“Black power on one side and… social feminism on the other side.”
Central to Zac Ové’s work is the notion of belonging and what this means to him in a multicultural world. Of Irish and Trinidadian descent, raised in London, Ové’s visits to Trinidad were a revelation, awakening his interest in the Trinidadian carnival – a mode of resistance and a way of memorializing a lost African culture and mythology for a diasporic people. Ové takes this one step further – bringing aesthetic and conceptual African/Caribbean elements into his UK – practice, incorporating materials and found objects available to him.
Ové delves into post-colonialism in Britain and Trinidad, the African Diaspora, contemporary multiculturalism, globalization, and the blend of politics, tradition, race, and history that informs our identities. Influenced by the pioneering films of his father, Horace Ové, Zak Ové began his artistic career with a series of exuberant photographs of the participants in Trinidad’s vibrant, multivalent Carnival. He later made forays into sculpture, which he approaches as a form of narrative. Through his sculptural figures, concocted from a dynamic assortment of materials, and resembling African and Trinidadian statuary, Ové plays with notions of identity, positing the self as complex, open, and interconnected.

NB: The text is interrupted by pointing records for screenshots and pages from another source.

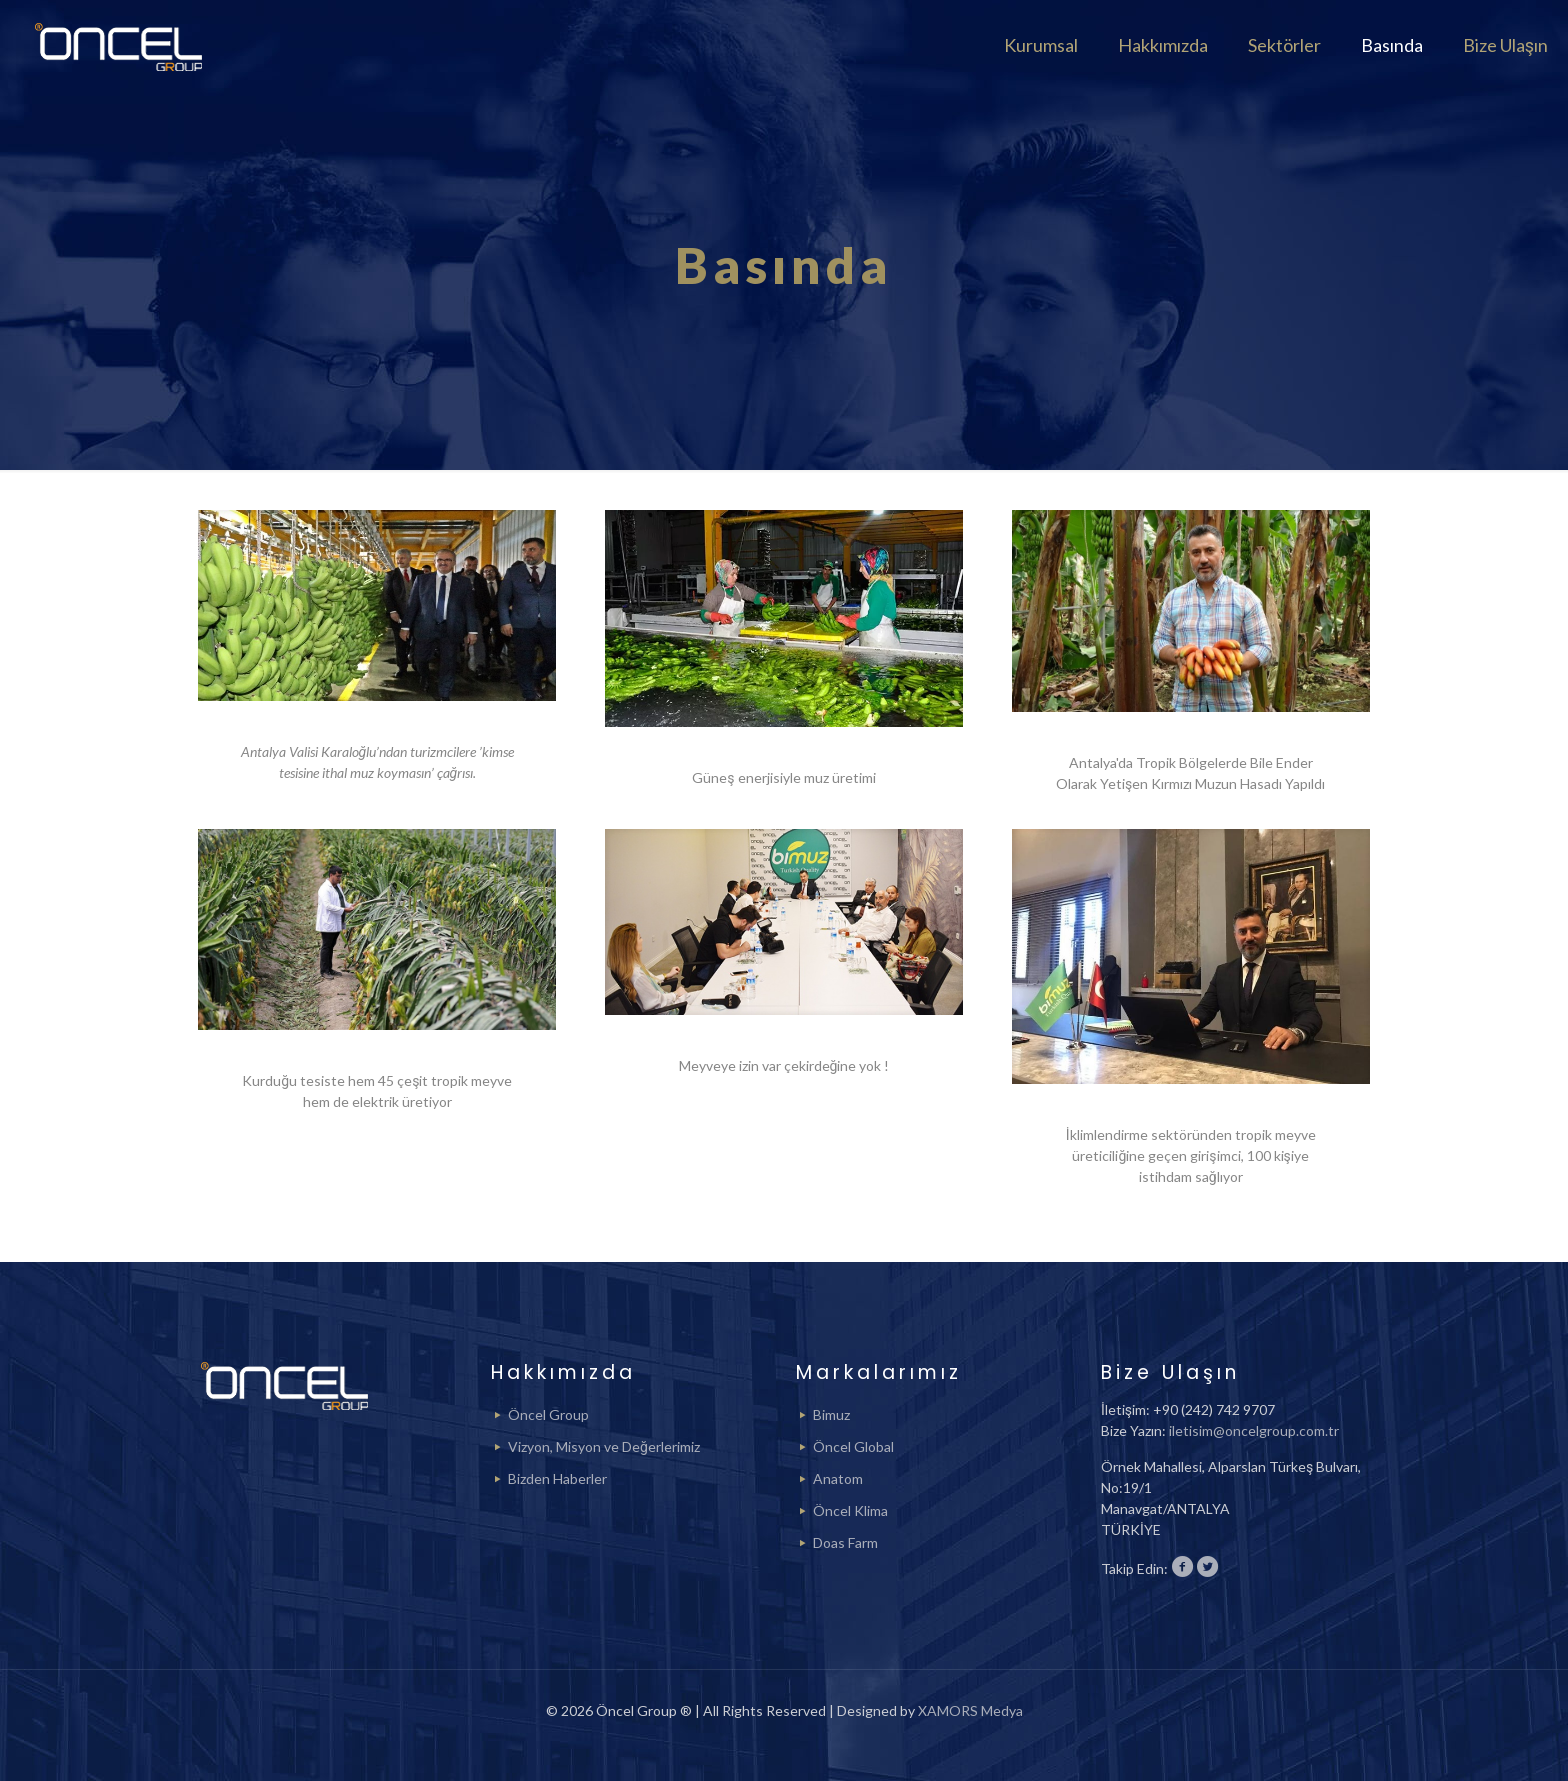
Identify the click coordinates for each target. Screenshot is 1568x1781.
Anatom (838, 1478)
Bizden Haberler (557, 1478)
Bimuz (831, 1414)
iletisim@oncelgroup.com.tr (1254, 1430)
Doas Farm (845, 1542)
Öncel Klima (850, 1510)
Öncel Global (853, 1446)
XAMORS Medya (970, 1710)
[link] (377, 605)
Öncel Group (548, 1414)
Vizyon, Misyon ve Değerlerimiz (604, 1446)
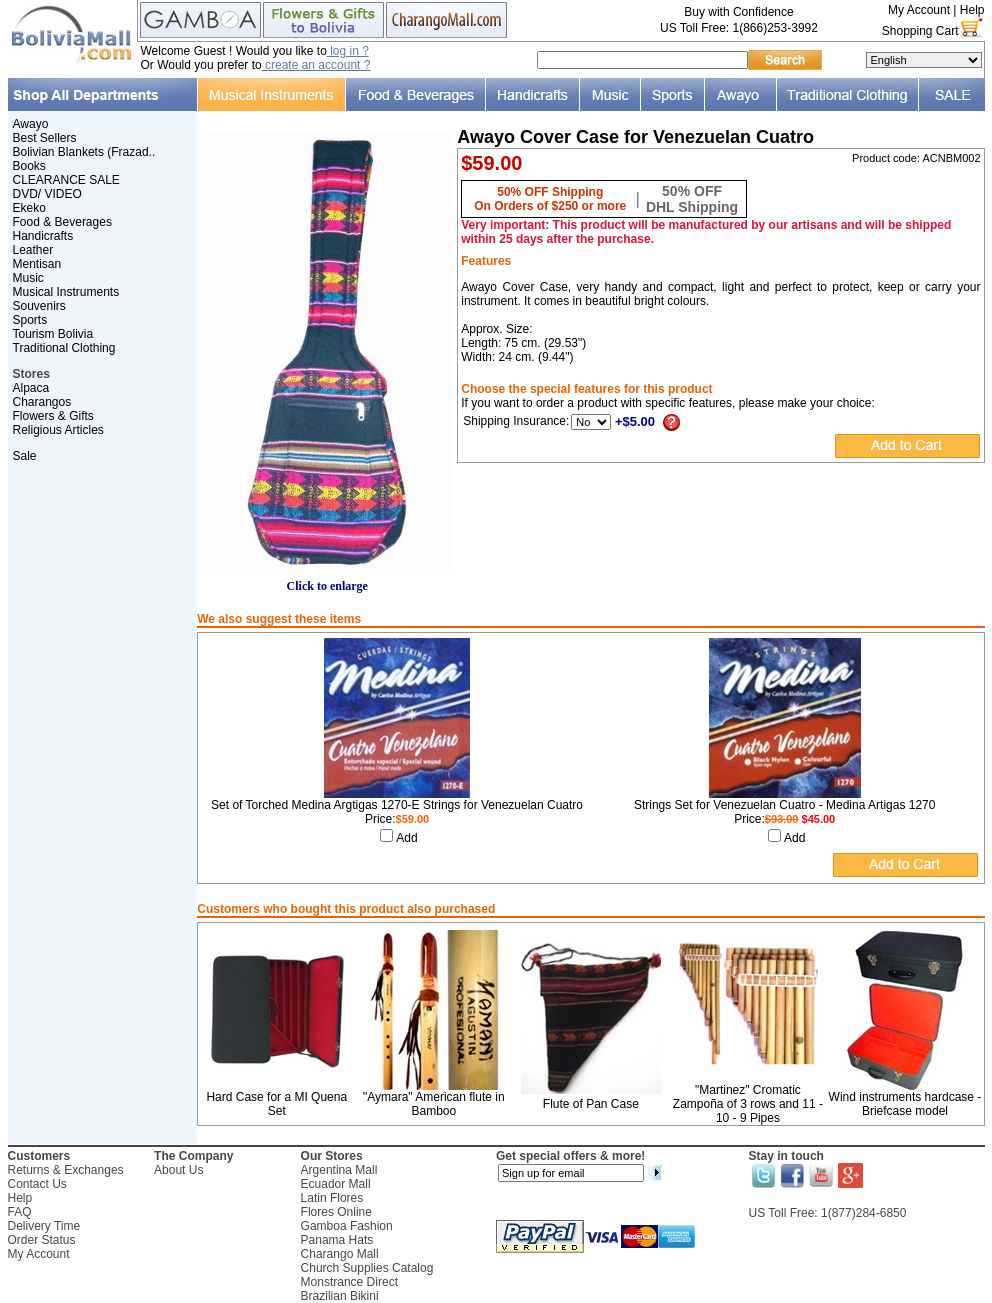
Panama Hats (337, 1240)
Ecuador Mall (336, 1184)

Ove’s doily paintings are made from vintage European lace doilies as well as custom ones that have been made by Syrian refugees. The paintings, with their vibrant circular layers and patterns evoke the spirit and energy of the Trinidadian carnival whilst using a medium that is personally nostalgic – these items filled the homes of Trinidadian communities when the artist was growing up. To date he has only made three “round” shapes one of which is in the collection of 21C Museum Hotels in the US.